In the entries below, find the line with "You are a computer-use agent. Viewport: 1508px" and the line with "The image size is (757, 598)."; give again those lines and every line between them, exactly.

*Input material*:
********************
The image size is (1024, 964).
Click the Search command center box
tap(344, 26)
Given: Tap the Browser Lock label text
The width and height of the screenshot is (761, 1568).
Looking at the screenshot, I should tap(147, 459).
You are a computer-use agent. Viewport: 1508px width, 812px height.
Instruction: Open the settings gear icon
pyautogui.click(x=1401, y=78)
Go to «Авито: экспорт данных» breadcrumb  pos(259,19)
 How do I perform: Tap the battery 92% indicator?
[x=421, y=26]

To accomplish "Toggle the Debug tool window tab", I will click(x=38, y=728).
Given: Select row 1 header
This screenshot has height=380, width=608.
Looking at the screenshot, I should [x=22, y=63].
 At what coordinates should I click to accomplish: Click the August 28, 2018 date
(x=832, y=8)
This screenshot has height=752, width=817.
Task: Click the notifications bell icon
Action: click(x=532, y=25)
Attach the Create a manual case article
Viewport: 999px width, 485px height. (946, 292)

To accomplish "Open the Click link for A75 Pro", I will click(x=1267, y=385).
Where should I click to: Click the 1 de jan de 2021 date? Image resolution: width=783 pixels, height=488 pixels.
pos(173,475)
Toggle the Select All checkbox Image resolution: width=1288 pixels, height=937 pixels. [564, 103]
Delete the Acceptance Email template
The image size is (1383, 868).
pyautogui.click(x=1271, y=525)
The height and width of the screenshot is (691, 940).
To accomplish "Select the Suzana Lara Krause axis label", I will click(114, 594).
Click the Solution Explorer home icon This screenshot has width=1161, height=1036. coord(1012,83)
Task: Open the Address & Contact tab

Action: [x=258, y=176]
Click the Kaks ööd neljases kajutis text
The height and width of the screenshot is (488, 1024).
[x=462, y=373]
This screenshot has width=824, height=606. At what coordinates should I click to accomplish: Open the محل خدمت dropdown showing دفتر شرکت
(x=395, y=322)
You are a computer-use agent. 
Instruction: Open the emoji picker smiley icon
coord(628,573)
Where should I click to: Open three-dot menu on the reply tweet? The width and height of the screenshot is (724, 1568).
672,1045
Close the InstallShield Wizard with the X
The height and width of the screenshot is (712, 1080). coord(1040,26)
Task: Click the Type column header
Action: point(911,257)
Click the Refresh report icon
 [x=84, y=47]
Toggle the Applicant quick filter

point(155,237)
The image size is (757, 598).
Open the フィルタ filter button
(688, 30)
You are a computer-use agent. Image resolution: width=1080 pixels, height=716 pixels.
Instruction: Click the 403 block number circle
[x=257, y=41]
********************
*Solution to the problem*:
You are a computer-use agent. Viewport: 1508px width, 812px height.
Instruction: Open the settings gear icon
pyautogui.click(x=1401, y=78)
Go to «Авито: экспорт данных» breadcrumb  pos(259,19)
 How do I perform: Tap the battery 92% indicator?
[x=421, y=26]

To accomplish "Toggle the Debug tool window tab", I will click(x=38, y=728).
Given: Select row 1 header
This screenshot has height=380, width=608.
Looking at the screenshot, I should [x=22, y=63].
 At what coordinates should I click to accomplish: Click the August 28, 2018 date
(x=832, y=8)
This screenshot has height=752, width=817.
Task: Click the notifications bell icon
Action: click(x=532, y=25)
Attach the Create a manual case article
Viewport: 999px width, 485px height. (946, 292)

To accomplish "Open the Click link for A75 Pro", I will click(x=1267, y=385).
Where should I click to: Click the 1 de jan de 2021 date? Image resolution: width=783 pixels, height=488 pixels.
pos(173,475)
Toggle the Select All checkbox Image resolution: width=1288 pixels, height=937 pixels. [564, 103]
Delete the Acceptance Email template
The image size is (1383, 868).
pyautogui.click(x=1271, y=525)
The height and width of the screenshot is (691, 940).
To accomplish "Select the Suzana Lara Krause axis label", I will click(114, 594).
Click the Solution Explorer home icon This screenshot has width=1161, height=1036. coord(1012,83)
Task: Open the Address & Contact tab

Action: [x=258, y=176]
Click the Kaks ööd neljases kajutis text
The height and width of the screenshot is (488, 1024).
[x=462, y=373]
This screenshot has width=824, height=606. At what coordinates should I click to accomplish: Open the محل خدمت dropdown showing دفتر شرکت
(x=395, y=322)
You are a computer-use agent. 
Instruction: Open the emoji picker smiley icon
coord(628,573)
Where should I click to: Open three-dot menu on the reply tweet? The width and height of the screenshot is (724, 1568).
672,1045
Close the InstallShield Wizard with the X
The height and width of the screenshot is (712, 1080). coord(1040,26)
Task: Click the Type column header
Action: point(911,257)
Click the Refresh report icon
 [x=84, y=47]
Toggle the Applicant quick filter

point(155,237)
The image size is (757, 598).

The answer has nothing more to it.